Task to complete
Starting at the line below holding "Gabinety w Warszawie (298, 2074)" and stopping at the line holding "Aparaty słuchowe na NFZ (204, 2228)", print every line exactly, both ends included, and leave the rest out.

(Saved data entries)
----------------------------------------

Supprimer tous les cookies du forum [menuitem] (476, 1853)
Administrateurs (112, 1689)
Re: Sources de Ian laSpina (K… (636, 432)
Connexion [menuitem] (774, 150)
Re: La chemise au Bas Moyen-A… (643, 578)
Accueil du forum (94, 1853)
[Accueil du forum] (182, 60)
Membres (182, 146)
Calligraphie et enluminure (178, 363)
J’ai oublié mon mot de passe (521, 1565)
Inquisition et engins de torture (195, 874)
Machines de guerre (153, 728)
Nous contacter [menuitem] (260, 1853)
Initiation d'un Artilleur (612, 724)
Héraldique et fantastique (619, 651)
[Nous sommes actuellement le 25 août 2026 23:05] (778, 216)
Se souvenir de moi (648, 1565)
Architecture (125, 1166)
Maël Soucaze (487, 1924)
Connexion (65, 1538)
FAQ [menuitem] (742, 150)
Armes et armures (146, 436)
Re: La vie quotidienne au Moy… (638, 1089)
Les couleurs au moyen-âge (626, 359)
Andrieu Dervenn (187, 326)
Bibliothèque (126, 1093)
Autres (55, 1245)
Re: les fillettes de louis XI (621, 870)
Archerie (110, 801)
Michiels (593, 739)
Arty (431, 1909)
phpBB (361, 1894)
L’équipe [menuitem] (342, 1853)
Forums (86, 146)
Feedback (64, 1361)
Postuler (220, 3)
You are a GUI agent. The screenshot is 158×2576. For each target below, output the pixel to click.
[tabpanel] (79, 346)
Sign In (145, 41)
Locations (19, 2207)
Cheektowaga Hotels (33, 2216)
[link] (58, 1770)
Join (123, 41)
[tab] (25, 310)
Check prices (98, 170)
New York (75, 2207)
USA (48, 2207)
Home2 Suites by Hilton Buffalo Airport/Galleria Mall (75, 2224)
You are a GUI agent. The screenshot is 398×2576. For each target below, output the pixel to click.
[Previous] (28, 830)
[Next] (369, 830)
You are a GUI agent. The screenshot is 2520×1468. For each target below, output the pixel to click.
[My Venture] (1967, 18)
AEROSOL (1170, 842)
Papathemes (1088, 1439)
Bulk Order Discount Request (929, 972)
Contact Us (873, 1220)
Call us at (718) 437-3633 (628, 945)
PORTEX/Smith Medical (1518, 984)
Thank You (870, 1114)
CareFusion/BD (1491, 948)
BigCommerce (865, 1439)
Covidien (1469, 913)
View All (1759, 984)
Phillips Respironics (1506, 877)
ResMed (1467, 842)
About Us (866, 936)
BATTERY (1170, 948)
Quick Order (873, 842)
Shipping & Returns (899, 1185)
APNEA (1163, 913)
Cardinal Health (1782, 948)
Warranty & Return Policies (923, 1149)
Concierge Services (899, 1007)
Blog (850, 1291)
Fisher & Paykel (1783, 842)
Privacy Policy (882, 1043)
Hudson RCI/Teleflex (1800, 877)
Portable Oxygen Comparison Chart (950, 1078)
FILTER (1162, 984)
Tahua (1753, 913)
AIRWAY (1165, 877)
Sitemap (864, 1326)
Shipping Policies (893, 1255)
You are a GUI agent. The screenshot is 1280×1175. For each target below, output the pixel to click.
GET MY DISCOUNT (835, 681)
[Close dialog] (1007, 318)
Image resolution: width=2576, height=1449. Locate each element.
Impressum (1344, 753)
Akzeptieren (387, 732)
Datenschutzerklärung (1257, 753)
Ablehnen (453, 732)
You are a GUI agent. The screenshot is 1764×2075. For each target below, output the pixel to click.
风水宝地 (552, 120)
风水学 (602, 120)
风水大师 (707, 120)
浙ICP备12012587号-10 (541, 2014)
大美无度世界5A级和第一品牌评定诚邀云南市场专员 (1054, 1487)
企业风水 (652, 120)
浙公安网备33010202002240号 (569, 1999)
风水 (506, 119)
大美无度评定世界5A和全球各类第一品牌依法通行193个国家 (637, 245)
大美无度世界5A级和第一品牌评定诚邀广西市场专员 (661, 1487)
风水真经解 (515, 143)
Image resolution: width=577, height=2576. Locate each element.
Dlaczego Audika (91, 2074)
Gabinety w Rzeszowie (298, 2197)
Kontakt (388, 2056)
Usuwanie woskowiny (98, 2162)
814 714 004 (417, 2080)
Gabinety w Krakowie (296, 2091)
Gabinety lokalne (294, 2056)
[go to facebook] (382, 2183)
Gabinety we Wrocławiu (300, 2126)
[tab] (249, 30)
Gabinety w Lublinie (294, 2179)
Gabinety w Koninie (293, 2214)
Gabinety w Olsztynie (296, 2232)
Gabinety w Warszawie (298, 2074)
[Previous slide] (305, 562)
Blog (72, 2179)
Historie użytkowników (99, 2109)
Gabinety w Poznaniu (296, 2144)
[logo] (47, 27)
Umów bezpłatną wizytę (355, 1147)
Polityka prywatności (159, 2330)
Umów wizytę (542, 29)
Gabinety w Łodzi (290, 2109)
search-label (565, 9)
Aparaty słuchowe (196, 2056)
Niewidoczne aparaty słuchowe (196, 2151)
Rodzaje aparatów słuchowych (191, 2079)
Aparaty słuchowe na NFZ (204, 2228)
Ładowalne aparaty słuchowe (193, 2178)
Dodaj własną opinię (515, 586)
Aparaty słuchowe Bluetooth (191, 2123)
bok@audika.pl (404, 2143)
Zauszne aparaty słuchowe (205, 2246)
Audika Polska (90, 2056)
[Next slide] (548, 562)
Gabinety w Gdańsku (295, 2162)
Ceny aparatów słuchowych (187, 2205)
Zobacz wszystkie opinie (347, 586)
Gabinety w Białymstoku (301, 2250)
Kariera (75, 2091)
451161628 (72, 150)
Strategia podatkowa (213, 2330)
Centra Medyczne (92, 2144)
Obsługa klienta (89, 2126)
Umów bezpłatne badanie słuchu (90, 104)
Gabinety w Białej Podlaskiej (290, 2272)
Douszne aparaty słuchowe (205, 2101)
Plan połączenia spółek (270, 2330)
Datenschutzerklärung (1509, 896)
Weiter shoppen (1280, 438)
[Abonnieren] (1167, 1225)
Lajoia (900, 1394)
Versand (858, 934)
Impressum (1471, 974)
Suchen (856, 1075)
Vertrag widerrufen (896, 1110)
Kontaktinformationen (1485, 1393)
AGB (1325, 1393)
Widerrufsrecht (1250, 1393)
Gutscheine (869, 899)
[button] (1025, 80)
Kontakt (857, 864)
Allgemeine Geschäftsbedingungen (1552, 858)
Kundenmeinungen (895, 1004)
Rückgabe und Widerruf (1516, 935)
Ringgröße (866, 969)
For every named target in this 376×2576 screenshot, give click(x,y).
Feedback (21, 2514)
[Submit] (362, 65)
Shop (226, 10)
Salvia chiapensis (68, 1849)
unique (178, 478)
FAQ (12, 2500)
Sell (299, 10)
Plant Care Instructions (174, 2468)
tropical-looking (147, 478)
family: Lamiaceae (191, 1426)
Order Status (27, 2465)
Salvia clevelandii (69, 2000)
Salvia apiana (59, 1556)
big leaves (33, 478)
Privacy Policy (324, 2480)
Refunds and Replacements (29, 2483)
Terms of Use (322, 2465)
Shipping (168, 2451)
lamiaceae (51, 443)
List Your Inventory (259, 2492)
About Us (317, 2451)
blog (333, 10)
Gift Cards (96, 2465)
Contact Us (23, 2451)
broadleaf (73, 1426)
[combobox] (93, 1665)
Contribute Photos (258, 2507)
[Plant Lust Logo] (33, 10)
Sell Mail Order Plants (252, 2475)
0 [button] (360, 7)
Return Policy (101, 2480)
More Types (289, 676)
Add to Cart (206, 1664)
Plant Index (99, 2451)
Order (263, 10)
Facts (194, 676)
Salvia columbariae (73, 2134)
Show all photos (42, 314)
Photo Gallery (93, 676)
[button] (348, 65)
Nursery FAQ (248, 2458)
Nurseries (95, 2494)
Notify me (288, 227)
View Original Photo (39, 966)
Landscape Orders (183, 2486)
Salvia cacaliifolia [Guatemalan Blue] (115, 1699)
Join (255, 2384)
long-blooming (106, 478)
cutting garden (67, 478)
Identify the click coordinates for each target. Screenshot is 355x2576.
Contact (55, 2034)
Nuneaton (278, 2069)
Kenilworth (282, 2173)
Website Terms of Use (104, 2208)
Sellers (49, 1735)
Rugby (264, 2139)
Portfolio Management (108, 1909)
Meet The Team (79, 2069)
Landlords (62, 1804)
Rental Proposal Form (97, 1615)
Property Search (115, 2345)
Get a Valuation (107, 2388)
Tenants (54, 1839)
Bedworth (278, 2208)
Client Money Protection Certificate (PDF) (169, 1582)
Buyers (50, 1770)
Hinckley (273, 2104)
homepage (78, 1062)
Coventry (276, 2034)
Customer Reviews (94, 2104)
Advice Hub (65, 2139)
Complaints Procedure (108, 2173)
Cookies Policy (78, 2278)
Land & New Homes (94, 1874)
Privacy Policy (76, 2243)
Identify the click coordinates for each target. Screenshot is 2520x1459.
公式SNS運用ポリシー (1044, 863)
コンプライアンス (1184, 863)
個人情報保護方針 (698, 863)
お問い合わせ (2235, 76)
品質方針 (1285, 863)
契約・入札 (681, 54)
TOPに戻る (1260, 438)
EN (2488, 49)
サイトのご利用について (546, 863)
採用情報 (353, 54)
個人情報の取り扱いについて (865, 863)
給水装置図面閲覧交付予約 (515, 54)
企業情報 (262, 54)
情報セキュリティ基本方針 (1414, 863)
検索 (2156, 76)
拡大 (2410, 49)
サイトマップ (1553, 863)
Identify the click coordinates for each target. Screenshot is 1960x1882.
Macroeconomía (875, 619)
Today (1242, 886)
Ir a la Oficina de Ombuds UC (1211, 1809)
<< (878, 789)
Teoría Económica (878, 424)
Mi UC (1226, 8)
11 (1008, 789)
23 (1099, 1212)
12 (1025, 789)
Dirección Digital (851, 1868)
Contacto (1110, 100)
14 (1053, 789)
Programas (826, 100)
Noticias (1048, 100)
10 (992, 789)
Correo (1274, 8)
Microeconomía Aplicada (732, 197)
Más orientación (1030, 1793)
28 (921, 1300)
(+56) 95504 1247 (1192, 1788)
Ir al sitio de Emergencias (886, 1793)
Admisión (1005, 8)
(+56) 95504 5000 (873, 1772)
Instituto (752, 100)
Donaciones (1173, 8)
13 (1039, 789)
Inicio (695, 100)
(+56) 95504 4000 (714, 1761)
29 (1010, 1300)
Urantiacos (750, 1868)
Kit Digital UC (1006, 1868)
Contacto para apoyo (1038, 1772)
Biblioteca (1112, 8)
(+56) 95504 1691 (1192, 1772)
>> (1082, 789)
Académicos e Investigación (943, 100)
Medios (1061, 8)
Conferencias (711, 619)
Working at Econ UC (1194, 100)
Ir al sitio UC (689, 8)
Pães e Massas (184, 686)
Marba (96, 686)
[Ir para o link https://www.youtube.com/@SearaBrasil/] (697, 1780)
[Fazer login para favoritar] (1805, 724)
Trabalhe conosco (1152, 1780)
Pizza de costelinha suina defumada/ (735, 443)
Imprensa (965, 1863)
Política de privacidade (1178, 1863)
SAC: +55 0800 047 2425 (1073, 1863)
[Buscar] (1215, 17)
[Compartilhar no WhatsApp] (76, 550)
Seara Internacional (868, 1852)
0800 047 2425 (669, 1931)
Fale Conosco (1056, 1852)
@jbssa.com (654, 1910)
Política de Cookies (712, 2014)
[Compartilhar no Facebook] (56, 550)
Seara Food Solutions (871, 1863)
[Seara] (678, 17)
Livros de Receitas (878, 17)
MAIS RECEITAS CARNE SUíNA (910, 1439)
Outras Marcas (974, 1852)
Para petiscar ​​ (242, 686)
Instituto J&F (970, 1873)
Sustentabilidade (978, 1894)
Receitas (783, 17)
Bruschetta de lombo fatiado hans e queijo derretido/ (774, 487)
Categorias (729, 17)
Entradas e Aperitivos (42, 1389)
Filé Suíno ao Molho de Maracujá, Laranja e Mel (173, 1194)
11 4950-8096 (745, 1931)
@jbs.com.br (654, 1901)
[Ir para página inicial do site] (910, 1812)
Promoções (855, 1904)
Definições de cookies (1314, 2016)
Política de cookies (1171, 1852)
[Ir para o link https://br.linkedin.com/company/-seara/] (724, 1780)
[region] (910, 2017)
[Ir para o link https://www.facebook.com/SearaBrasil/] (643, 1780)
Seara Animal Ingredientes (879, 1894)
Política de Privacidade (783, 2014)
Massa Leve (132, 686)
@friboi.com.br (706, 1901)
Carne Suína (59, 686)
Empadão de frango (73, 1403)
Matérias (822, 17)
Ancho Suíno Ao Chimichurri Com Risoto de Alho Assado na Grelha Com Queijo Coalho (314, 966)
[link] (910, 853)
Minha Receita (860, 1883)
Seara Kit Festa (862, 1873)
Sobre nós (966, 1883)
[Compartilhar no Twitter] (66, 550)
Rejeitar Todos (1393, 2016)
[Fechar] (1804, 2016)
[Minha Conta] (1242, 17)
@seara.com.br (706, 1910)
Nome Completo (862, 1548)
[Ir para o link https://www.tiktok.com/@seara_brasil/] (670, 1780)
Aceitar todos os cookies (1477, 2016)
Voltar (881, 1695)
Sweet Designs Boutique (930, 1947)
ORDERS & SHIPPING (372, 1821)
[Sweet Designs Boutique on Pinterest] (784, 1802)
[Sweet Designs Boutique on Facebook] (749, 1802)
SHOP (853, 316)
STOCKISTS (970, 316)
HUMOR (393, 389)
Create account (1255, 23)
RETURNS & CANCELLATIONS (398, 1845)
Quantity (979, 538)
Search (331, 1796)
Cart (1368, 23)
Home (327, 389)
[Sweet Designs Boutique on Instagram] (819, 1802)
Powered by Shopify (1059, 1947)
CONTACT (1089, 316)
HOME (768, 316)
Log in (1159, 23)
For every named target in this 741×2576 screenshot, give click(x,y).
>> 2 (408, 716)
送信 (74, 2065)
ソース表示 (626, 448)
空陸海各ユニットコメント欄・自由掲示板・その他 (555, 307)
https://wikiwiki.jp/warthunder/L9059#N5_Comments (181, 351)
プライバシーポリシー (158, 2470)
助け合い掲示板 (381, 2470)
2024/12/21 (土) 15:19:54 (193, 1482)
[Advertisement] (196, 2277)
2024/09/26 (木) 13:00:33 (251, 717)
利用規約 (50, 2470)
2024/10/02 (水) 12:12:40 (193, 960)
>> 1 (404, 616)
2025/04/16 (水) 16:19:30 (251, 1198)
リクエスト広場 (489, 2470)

----------------------------------------

Your response
Gabinety w Warszawie (298, 2074)
[Previous slide] (305, 562)
Blog (72, 2179)
Historie użytkowników (99, 2109)
Gabinety w Poznaniu (296, 2144)
[logo] (47, 27)
Umów bezpłatną wizytę (355, 1147)
Polityka prywatności (159, 2330)
Umów wizytę (542, 29)
Gabinety w Łodzi (290, 2109)
search-label (565, 9)
Aparaty słuchowe (196, 2056)
Niewidoczne aparaty słuchowe (196, 2151)
Rodzaje aparatów słuchowych (191, 2079)
Aparaty słuchowe na NFZ (204, 2228)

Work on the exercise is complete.